COMUNIDADES DE PROPIETARIOS Y ARRENDAMIENTOS (I)
Éste es el comienzo de una serie de publicaciones que
versarán sobre las Comunidades de Propietarios y los arrendamientos urbanos.
Empezaremos con la distinción entre arrendador y propietario desde el punto de
vista de la Ley de Propiedad Horizontal y acabaremos hablando de una figura
poco estudiada: el administrador.
En primer lugar ¿Cuáles son las diferencias entre un
arrendador y un propietario? La diferencia primordial es el poder de
disposición. El propietario de una vivienda puede reformarla, alquilarla sin tener
el permiso de una tercera persona. El arrendatario en cambio puede hacer solo
aquello que el propietario le permita hacer en el contrato o con el
consentimiento del mismo.
Un propietario tiene voz y voto en las Asambleas de vecinos
de su comunidad, el arrendador no, en su caso, puede asistir con el
consentimiento del propietario puntualmente a alguna reunión sin formar parte
de las deliberaciones o decisiones que se acuerden en la misma.
Finalmente, ¿Qué es un administrador? En las comunidades
numerosas es preceptivo que exista un administrador para la llevanza diaria de
los asuntos de la Comunidad.

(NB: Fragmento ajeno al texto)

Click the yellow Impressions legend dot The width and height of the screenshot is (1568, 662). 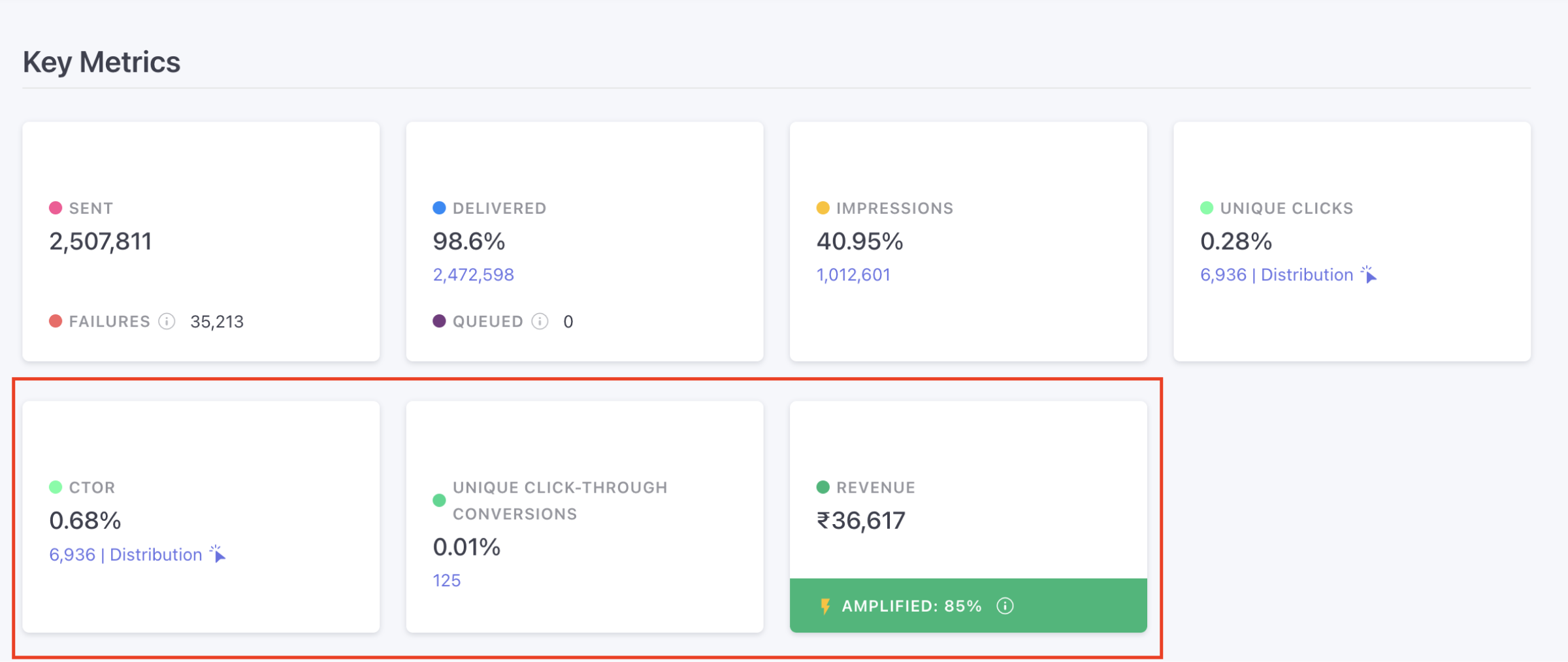pyautogui.click(x=822, y=207)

Puede coincidir que el Presidente sea a su vez
también administrador pero no es frecuente. Es aconsejable que la persona que
se ocupe de esta tarea tenga “cualificación
suficiente y legalmente reconocida” Lo cual es una vaguedad normativa que
no obliga a estar colegiado como administrador de fincas para ejercer esta
función. Mi consejo es que antes de elegir un administrador no se deje llevar
por el precio ya que como dice el refrán “Lo
barato sale caro”
Pd: El cuadro pertenece a William Blake, uno de mis pintores preferidos.